§ **WORK REQUIRED**: Continue the expat memory bug report from where it stops.

§ **PASSAGE TO READ**:
========
[Expat-bugs] [ expat-Bugs-2723522 ] expat memory consumption issue - advise needed

SourceForge.net noreply at sourceforge.net
Thu Apr 2 14:07:56 CEST 2009


Bugs item #2723522, was opened at 2009-03-31 11:50
Message generated for change (Comment added) made by kwaclaw
You can respond by visiting: 
https://sourceforge.net/tracker/?func=detail&atid=110127&aid=2723522&group_id=10127

Please note that this message will contain a full copy of the comment thread,
including the initial issue submission, for this request,
not just the latest update.
Category: None
Group: Not a Bug
Status: Open
Resolution: None
Priority: 5
Private: No
Submitted By: Alex Manov (alexmanovbg)
Assigned to: Nobody/Anonymous (nobody)
Summary: expat memory consumption issue - advise needed

Initial Comment:

We have a application which uses expat to convert a xml data file into a binary version of the file. The file at the moment is about 600M but will grow.
We encountered a blocking problem - while parsing the file the application starts using a huge amount of memory it needs 4G of RAM to finish successfuly a 600MB file.
Our engineers explained that this is due to block memory management in expat when it builds the xml tree. They explained that our xml has alot of tags which in turn requires separate 4K memory pages for even 3 bytes of actual data.

Is there any way to improve this? Could anyone suggest how we can optimize this process? Is there any settings which we can use to make it work?
========
[Records for locating displayed items]
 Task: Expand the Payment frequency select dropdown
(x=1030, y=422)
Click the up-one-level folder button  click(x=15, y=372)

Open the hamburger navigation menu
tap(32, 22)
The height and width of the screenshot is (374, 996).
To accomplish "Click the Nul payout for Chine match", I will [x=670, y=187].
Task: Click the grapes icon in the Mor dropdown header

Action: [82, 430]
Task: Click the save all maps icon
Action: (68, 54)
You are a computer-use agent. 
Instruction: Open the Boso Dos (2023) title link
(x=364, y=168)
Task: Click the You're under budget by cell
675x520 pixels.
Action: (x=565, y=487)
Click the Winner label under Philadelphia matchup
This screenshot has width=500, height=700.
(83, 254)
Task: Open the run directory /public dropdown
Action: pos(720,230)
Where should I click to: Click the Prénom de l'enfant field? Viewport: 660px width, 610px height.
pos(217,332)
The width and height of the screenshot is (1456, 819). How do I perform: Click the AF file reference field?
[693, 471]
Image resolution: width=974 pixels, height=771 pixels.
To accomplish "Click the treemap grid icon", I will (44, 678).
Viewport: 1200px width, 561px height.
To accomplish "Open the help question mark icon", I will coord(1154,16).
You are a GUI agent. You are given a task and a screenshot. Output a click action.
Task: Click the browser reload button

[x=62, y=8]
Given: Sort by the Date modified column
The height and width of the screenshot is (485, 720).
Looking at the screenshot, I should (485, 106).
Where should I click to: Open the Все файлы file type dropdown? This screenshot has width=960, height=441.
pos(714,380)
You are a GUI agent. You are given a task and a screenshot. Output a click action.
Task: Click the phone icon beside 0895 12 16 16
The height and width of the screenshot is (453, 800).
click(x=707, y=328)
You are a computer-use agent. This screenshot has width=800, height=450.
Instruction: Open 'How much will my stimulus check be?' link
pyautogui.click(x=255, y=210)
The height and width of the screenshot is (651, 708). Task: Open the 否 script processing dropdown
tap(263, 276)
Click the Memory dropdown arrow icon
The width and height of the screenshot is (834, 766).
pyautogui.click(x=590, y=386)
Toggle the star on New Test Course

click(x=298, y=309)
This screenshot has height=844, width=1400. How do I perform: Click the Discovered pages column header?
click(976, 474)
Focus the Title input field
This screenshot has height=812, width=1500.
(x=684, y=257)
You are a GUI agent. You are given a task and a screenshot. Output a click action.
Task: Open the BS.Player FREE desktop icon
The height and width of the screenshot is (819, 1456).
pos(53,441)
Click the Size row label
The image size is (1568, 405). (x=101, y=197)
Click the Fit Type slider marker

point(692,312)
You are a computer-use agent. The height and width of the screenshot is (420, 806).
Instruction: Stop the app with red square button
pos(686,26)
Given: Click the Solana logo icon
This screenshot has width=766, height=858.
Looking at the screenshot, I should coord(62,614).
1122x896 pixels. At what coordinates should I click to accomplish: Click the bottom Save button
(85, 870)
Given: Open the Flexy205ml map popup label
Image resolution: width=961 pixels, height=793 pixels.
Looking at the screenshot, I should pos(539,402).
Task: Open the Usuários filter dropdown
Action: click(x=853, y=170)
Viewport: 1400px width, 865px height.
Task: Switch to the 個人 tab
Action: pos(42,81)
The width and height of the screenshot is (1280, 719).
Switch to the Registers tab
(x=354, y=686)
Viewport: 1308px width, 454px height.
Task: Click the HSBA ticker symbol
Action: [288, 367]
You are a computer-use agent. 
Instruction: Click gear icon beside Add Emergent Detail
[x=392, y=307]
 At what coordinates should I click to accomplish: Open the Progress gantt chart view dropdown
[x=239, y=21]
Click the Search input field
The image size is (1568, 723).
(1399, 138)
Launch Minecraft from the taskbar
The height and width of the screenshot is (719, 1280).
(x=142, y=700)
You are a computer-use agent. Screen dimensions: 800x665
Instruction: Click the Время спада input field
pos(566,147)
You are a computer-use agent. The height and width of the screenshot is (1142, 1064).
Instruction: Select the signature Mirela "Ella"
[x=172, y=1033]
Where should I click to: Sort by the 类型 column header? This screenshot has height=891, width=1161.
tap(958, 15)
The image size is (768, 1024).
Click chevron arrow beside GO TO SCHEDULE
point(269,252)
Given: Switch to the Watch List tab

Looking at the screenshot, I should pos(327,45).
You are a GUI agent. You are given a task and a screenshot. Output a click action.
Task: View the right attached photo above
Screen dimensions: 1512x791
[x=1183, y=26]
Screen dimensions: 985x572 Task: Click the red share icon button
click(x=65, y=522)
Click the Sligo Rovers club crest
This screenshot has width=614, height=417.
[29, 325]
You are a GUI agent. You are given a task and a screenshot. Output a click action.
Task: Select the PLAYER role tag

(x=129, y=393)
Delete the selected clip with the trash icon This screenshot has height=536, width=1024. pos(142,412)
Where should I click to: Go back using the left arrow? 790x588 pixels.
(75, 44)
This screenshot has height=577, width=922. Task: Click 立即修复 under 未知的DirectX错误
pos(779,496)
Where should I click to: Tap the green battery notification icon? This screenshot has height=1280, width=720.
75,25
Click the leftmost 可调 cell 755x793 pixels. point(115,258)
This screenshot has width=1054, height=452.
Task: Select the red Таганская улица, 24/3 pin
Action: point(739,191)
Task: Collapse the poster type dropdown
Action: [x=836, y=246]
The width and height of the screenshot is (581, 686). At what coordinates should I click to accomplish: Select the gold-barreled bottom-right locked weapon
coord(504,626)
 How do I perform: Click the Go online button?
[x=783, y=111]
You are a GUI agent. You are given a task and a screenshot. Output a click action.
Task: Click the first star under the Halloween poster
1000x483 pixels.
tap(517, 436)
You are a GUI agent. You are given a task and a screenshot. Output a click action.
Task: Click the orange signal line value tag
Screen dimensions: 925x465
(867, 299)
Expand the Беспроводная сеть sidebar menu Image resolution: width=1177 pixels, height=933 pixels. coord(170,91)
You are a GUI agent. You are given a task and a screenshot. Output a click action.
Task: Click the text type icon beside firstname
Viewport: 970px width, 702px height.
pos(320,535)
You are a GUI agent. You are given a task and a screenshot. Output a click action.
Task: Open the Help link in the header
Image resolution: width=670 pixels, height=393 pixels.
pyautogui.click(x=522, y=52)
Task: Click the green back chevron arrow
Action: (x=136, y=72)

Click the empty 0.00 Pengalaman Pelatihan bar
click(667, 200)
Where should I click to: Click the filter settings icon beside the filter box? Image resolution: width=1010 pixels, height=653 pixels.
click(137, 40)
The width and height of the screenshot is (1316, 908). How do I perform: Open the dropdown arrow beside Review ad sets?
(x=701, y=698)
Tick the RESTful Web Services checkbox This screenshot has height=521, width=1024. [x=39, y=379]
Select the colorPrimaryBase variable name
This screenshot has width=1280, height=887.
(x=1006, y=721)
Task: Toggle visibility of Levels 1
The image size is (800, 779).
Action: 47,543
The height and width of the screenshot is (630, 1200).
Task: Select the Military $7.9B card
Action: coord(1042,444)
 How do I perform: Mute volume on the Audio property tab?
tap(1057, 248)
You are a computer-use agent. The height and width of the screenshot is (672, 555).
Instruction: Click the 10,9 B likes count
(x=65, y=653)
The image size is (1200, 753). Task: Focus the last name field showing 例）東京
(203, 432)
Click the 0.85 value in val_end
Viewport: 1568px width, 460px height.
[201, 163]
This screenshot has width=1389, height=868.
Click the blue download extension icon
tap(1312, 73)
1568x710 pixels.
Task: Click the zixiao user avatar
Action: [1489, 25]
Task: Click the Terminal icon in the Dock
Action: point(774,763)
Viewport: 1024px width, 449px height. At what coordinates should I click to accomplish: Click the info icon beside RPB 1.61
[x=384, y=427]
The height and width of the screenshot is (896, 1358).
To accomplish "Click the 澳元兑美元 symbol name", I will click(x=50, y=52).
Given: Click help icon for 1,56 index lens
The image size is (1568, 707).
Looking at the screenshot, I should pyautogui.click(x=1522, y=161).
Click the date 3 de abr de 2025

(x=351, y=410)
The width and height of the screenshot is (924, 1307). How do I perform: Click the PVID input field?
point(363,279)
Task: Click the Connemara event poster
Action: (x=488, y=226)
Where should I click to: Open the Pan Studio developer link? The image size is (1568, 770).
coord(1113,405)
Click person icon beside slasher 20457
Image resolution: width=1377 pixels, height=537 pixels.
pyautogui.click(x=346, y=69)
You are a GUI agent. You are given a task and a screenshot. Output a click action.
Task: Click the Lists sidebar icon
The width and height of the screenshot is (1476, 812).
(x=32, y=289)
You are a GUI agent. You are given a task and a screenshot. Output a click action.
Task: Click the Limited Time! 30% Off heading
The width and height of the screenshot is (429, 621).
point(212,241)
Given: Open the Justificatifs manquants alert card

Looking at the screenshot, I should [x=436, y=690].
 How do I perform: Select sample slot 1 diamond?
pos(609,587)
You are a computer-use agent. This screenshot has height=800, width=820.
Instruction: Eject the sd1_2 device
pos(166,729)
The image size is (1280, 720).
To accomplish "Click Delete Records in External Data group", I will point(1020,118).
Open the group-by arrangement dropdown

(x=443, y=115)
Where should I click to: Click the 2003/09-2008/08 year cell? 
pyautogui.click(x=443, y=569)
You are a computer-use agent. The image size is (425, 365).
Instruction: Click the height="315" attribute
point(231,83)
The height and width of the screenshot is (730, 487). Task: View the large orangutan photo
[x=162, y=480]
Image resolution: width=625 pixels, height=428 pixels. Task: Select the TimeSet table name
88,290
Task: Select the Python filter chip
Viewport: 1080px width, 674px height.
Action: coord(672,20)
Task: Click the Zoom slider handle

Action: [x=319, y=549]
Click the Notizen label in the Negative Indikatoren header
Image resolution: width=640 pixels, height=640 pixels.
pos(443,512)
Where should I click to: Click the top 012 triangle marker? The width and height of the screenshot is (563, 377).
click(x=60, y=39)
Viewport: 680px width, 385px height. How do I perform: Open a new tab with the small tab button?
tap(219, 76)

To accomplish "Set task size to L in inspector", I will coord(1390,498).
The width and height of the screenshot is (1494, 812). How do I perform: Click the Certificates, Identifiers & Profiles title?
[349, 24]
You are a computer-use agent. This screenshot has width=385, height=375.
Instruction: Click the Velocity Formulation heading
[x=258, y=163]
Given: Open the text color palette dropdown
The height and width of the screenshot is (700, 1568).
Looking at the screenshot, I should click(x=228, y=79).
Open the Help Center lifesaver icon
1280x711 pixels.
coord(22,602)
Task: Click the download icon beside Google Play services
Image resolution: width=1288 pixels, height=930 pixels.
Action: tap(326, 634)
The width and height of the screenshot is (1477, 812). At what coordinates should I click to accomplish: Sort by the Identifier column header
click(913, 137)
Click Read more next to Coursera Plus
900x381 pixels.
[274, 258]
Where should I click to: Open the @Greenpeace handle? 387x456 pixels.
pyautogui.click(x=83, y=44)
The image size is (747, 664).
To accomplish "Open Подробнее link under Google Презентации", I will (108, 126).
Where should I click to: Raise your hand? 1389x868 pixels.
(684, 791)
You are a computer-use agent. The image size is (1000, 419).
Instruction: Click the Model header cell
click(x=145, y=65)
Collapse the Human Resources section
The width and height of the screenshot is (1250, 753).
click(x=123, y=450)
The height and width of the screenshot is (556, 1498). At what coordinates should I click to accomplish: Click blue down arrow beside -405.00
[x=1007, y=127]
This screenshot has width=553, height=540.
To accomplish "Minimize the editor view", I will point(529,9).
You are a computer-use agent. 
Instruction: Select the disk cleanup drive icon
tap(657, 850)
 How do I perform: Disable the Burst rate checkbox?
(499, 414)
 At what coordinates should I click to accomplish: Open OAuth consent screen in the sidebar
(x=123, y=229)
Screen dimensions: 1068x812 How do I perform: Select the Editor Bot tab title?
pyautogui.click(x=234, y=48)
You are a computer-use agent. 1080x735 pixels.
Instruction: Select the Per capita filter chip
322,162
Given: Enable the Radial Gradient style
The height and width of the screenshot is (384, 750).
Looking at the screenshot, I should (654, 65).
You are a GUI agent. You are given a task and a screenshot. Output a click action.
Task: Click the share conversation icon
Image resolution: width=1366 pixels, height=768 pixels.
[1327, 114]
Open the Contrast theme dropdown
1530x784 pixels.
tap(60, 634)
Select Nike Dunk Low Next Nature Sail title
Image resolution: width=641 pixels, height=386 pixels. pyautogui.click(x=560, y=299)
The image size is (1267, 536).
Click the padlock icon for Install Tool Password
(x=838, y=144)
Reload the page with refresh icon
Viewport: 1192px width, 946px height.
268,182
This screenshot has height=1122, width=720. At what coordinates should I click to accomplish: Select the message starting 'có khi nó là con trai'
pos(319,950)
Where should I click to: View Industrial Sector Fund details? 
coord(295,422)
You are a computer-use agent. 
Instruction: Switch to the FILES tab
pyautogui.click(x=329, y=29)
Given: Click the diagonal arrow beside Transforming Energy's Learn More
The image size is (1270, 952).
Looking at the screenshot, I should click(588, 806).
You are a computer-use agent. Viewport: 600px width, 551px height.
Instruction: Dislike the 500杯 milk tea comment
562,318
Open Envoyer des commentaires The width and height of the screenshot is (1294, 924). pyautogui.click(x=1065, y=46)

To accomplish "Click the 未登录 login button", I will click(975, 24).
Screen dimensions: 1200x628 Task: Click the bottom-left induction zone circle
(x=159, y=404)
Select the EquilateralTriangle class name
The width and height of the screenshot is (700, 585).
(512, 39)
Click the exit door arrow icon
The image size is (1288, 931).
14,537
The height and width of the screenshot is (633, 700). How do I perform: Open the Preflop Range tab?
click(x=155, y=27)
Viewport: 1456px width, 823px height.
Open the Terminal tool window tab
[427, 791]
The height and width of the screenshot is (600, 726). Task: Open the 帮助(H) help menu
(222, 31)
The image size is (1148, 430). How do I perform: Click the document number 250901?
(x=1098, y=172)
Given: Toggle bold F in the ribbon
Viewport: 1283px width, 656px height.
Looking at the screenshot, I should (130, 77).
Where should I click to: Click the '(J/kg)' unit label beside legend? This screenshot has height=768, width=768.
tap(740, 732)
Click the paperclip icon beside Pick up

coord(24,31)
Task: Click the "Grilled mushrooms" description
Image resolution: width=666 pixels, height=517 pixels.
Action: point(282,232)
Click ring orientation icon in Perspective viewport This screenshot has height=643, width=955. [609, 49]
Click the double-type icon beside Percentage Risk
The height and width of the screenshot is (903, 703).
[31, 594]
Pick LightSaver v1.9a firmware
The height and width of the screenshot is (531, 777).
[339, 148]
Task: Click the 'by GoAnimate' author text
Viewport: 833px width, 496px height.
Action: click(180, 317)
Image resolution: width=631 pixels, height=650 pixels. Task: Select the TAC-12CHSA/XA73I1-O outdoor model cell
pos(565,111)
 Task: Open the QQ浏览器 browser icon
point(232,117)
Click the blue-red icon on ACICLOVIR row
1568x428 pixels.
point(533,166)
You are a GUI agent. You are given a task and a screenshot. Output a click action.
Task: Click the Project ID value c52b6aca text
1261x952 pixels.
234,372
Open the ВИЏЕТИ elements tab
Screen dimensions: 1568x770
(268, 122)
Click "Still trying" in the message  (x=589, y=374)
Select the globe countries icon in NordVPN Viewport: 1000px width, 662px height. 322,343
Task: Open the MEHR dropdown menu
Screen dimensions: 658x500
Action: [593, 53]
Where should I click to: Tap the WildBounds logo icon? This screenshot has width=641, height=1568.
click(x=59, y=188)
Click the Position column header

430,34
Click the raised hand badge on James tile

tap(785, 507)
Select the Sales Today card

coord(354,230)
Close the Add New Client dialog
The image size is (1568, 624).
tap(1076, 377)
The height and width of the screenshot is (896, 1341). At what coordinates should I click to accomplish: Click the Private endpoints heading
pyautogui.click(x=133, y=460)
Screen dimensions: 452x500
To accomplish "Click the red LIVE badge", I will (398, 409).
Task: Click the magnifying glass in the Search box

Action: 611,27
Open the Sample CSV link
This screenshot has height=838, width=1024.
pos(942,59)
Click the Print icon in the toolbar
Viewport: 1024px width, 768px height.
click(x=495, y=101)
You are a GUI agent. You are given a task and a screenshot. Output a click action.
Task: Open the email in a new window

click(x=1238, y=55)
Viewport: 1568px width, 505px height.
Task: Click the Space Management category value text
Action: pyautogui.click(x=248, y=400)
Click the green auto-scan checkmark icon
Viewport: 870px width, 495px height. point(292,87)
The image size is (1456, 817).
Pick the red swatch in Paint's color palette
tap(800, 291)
========
§ **ANSWER FOR THIS EXERCISE**:
Here is the file structure ( I am not uploading the file since it is 600M I can provide it though ).
<?xml version="1.0" encoding="utf-8" ?>
<Groups>
<Group>
<ID>9</ID>
<Status>Active</Status>
<EffectiveDate>196912311900</EffectiveDate>
<ExpireDate>203012301700</ExpireDate>
<Elements>
<Element>
<ID>2345737</ID>
<StartDate>20000101</StartDate>
<EndDate>20351231</EndDate>
<StartTime>00:00</StartTime>
<EndTime>00:00</EndTime>
<DayOfWeek>0,1,2,3,4,5,6</DayOfWeek>
<DayOfMonth></DayOfMonth>
<Month></Month>
<Data>1619</Data>
<Value_1>0.0000</Value_1>
<Value_2 type ="RELATIVE">0.0000</Value_2>
<Subelements>
<Subelement>
<ID>1</ID>
<Value_3>0</Value_3>
<Value_4>1</Value_4>
<Value_5>0.0000</Value_5>
<Value_6 type="FIXED">0.0000</Value_6>
</Subelement>
<Subelement>
<ID>Default</ID>
<Value_3>0</Value_3>
<Value_4>1</Value_4>
<Value_5>0.0000</Value_5>
<Value_6 type="FIXED">0.0000</Value_6>
</Subelement>
</Subelements>
</Element>
</Elements>
</Group>
</Groups>

There can be many Groups - in practice about 100
Each Group can have many elements - in practice about 100,000
Each Element can have many subelements - in practice about 4


----------------------------------------------------------------------

>Comment By: Karl Waclawek (kwaclaw)
Date: 2009-04-02 08:07

Message:
I looked at your C code.

The XmlNodeRef class gave it away, you are not actually using Expat
directly, but apparently some DOM wrapper around it. This will build an
in-memory representation of the XML file and consequently consume several
times as much memory as the file size.

If you check the Expat reference document you will see that Expat based
code uses call-backs to inform the application of each tag/attribute it
encounters, but does not build a tree.

Karl

----------------------------------------------------------------------

Comment By: Alex Manov (alexmanovbg)
Date: 2009-04-01 23:51

Message:
Karl,

The file is around 3MB compressed. I can send it to you via email if you
need it.

----------------------------------------------------------------------

Comment By: Alex Manov (alexmanovbg)
Date: 2009-04-01 23:44

Message:
Sorry I could not attach it. Here is the C application code:

#include <stdio.h>
#include <stdlib.h>
#include <memory.h>
#include <string.h>
#include <time.h>
#include "xml.h"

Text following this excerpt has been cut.